Figure 1:Chest X-ray of a 64-year-old female with a persistent non-productive cough, showing prominent hilar structures (yellow arrows) and hazy opacities in the lower lung zones, suggestive of a granulomatous or infiltrative process.

Figure 2:Sagittal lumbar spine MRI showing degenerative changes, reduced disc height, grade 1 spondylolisthesis at L4–L5 and L5–S1, and sclerotic lesions at L1 (yellow arrow) and posterior superior L5.

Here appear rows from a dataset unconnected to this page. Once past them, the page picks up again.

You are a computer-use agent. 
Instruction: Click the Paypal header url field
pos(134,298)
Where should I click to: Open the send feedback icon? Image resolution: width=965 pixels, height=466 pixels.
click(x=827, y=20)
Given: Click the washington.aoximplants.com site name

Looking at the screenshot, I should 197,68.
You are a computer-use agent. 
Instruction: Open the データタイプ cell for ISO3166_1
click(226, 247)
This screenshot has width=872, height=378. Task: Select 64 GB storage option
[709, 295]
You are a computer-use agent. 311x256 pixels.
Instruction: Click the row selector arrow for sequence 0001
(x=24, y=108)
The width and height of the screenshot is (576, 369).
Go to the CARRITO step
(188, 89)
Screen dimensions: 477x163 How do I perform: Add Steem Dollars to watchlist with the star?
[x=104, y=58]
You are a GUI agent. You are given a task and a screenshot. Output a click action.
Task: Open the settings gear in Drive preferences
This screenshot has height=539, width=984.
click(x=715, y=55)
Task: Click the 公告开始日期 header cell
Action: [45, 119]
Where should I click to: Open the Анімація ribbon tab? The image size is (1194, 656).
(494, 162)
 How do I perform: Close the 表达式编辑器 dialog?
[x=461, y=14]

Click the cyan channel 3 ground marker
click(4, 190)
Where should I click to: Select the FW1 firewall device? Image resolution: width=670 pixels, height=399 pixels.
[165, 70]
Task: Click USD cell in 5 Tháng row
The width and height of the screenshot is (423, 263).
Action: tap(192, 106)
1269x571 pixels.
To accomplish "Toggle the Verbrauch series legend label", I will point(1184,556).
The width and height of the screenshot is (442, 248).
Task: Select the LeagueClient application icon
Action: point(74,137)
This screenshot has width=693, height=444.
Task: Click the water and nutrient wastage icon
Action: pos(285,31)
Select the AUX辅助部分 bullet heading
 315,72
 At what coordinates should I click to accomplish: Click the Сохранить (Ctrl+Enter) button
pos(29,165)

Figure 3:PET scan showing extensive hypermetabolic lesions with hepatic and splenic enhancement (yellow arrows).

Conclusion

This case emphasizes how sarcoidosis can closely mimic malignancy, particularly through blastic bone lesions, hypermetabolic activity on PET imaging, and non-caseating granulomas on biopsy. These findings, often seen in metastatic cancer or lymphoma, highlight the need for careful histological evaluation to avoid misdiagnosis. Recognizing this overlap is essential for accurate diagnosis and appropriate management.